> Task brief: Find and copy each line of the data that includes "magnifier".

> Excerpted data:
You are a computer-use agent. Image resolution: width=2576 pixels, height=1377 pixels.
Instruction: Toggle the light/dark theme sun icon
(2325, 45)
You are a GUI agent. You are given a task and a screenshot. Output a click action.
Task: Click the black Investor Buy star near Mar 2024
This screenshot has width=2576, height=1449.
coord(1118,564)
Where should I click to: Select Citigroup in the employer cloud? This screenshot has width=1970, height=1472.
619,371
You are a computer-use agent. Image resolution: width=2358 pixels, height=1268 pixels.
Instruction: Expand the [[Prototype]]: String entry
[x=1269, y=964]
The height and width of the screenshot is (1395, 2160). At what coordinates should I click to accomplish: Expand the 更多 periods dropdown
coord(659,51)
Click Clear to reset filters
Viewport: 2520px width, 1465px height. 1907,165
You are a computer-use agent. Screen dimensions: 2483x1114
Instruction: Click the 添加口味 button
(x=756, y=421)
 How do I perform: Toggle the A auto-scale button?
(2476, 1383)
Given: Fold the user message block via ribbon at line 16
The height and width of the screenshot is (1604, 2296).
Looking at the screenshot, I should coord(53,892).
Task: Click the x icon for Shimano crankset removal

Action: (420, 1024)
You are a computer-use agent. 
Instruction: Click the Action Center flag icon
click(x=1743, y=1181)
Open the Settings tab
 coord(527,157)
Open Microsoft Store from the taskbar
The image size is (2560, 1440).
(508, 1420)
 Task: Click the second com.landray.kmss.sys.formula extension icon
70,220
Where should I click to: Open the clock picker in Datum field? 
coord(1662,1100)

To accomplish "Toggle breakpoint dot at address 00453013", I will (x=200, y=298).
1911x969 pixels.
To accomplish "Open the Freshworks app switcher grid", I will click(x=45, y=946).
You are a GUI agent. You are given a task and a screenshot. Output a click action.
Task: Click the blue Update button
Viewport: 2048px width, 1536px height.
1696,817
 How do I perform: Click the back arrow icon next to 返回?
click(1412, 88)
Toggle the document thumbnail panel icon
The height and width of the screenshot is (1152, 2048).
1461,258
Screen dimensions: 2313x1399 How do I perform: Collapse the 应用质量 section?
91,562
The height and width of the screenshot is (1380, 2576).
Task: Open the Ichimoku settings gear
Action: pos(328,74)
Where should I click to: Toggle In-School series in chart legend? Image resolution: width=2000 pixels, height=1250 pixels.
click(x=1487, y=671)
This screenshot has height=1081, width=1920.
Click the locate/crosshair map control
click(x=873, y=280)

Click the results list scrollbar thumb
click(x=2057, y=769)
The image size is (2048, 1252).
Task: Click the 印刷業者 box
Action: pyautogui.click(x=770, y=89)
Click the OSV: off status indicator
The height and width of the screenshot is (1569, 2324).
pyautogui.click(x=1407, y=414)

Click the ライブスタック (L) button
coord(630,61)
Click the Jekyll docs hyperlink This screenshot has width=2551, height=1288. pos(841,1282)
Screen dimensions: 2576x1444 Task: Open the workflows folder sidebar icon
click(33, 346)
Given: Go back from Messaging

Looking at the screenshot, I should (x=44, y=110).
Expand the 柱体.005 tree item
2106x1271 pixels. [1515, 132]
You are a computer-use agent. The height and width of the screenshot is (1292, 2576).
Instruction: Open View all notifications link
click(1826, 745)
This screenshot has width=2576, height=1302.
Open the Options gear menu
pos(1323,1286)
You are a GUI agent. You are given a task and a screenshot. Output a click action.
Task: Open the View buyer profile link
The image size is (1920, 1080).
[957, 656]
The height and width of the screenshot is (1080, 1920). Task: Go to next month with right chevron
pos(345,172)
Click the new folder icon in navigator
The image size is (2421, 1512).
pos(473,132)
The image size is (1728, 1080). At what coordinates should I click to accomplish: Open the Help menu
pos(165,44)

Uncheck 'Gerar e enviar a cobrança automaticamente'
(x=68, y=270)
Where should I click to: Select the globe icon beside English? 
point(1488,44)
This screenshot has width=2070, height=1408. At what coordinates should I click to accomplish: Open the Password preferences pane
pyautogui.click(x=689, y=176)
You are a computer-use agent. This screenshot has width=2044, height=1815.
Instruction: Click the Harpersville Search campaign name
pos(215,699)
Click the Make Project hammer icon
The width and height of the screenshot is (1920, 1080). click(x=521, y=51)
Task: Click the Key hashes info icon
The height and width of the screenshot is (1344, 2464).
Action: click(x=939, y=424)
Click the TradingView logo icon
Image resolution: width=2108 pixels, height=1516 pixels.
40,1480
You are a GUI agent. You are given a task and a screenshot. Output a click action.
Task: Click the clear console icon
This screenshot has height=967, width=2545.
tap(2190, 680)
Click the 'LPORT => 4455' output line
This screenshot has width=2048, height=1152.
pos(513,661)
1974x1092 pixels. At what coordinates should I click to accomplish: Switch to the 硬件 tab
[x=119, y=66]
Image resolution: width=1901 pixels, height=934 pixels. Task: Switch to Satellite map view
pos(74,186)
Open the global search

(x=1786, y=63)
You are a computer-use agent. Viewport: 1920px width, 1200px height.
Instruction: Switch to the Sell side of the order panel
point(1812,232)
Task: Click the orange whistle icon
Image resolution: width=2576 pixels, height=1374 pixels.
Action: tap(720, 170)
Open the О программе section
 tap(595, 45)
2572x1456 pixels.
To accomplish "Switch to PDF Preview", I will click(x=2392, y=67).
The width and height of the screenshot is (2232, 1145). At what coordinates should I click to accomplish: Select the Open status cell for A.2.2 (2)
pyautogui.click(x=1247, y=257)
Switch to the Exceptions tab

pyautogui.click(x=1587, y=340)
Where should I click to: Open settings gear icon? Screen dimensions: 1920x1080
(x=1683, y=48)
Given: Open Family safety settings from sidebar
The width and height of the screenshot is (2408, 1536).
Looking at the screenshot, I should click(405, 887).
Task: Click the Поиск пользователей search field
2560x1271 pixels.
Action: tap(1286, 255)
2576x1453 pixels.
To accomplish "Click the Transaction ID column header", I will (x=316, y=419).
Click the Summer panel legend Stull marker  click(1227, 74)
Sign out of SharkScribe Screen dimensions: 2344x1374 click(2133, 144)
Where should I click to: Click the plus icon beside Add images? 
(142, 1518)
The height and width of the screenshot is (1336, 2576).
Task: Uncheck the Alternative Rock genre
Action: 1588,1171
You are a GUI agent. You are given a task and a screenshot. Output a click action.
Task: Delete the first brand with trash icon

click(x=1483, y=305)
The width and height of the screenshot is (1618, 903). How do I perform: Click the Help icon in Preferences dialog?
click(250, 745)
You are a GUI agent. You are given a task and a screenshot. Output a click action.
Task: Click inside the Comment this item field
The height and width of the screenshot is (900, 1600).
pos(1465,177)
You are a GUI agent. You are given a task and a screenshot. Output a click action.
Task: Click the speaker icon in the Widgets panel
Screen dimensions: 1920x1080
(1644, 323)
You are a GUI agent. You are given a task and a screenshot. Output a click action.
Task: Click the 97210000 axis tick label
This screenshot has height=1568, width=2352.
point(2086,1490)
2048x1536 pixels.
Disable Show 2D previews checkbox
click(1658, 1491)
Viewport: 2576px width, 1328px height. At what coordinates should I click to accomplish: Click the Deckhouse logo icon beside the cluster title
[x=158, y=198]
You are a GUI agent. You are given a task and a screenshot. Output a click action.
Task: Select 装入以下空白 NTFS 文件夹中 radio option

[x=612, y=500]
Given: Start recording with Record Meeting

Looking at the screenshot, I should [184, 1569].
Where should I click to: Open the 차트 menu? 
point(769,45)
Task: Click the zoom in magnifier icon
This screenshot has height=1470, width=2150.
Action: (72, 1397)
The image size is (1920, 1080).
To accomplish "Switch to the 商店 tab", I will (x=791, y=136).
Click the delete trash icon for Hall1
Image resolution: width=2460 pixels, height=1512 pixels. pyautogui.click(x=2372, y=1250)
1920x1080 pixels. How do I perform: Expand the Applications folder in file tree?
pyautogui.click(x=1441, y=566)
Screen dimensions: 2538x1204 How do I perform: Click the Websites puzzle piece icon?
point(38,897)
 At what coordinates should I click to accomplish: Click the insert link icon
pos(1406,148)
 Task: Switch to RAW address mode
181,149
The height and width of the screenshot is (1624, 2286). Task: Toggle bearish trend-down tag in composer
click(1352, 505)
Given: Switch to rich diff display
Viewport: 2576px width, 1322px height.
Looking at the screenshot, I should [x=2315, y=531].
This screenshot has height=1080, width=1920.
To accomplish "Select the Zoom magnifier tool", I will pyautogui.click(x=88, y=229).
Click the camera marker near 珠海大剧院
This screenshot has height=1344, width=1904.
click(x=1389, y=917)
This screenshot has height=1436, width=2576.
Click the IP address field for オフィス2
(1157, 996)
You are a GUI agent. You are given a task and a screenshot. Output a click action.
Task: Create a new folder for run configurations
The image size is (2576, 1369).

> Your solution:
Task: Click the zoom in magnifier icon
To accomplish "Select the Zoom magnifier tool", I will pyautogui.click(x=88, y=229).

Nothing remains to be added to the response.